Imagine a large, convoluted table that was produced by the joining of multiple other tables. After joining everything together, more rows were produced than expected! We need to group everything together by the primary key (the one we thought would keep everything straight and guide us through the join operations) and find out which columns prevented the joins from working as expected. This is a very simple, small example:
bigtable <- tibble(
id = c(1, 1, 2, 3, 3, 3),
val1 = c(12, 12, 13, 14, 15, 15),
val2 = c("orange", "orange", "carrot", "grape", "grape", "grape"),
val3 = c("a", "b", "c", "f", "g", "d")
)
bigtable
## # A tibble: 6 × 4
## id val1 val2 val3
## <dbl> <dbl> <chr> <chr>
## 1 1 12 orange a
## 2 1 12 orange b
## 3 2 13 carrot c
## 4 3 14 grape f
## 5 3 15 grape g
## 6 3 15 grape d
And we want to figure out what sets apart the unique rows. So that seems easy, just keep only the columns where the values differ within each ID group! In reality, this problem was presented by a much, much larger table.
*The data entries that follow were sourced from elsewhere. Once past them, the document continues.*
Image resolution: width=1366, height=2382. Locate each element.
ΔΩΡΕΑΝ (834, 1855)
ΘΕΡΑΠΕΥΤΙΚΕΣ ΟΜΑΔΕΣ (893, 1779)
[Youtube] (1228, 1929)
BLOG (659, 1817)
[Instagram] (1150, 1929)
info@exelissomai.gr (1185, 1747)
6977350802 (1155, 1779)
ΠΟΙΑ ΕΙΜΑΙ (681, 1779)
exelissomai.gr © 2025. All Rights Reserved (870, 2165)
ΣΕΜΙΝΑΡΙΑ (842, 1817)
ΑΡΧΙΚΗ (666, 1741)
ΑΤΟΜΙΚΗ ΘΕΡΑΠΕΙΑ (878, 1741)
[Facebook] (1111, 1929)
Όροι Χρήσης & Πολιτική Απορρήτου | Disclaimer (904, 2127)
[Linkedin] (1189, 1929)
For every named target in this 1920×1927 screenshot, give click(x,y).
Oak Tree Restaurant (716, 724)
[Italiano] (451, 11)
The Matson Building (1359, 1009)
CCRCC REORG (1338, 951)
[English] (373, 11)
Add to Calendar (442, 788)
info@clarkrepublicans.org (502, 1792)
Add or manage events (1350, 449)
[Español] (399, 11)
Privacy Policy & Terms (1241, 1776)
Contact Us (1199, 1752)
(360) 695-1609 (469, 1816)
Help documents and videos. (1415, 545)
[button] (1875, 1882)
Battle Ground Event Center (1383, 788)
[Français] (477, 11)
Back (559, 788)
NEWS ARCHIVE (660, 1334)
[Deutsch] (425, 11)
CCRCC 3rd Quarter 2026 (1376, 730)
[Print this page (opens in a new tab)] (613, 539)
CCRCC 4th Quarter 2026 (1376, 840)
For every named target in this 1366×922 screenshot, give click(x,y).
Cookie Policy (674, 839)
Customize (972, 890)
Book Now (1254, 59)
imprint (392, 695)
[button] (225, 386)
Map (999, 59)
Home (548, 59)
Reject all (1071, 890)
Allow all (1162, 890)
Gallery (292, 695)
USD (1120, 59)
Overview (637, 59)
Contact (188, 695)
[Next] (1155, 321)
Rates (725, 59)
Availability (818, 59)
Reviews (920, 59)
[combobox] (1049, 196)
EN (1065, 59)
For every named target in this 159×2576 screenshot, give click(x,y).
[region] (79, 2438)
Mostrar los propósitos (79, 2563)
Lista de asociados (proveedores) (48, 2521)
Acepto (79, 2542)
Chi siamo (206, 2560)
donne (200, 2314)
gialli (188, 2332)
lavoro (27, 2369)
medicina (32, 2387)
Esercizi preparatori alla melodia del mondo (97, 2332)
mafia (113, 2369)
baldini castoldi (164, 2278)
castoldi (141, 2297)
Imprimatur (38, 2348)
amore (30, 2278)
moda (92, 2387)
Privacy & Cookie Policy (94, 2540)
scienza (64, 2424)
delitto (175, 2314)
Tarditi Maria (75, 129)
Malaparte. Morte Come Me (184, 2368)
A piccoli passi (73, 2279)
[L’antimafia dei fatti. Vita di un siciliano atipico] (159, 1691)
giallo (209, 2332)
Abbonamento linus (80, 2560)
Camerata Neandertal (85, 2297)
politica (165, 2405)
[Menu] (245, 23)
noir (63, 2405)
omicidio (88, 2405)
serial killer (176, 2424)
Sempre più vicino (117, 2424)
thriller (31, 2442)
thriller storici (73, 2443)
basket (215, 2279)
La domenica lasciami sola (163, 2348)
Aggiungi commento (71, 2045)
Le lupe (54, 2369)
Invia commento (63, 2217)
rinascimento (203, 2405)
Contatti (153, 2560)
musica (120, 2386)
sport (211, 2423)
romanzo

So this was my first pass - filtering by n() > 1
keeps only multirow groups, which are the problem ones that we are
interested in.
bigtable %>%
group_by(id) %>%
filter( n() > 1 ) %>%
group_modify(function(dat, key) {
dat %>%
select(!where(~ is_equal(.x)))
})
## Error in is_equal(.x): could not find function "is_equal"
And I was surprised! Purrr has functions like is_atomic
, is_integer, is_list,
is_logical, even is_formula! But no
is_equal.
So I did some digging for base R functions, and the closest thing I
found that I thought I could use was combn - since we are
just looking for simple comparisons, I figured that would at least give
me the possible combinations of any vector. I was a little surprised
that combn doesn’t duplicate values (i.e. no replacement),
but at least for our purposes that’s actually more efficient.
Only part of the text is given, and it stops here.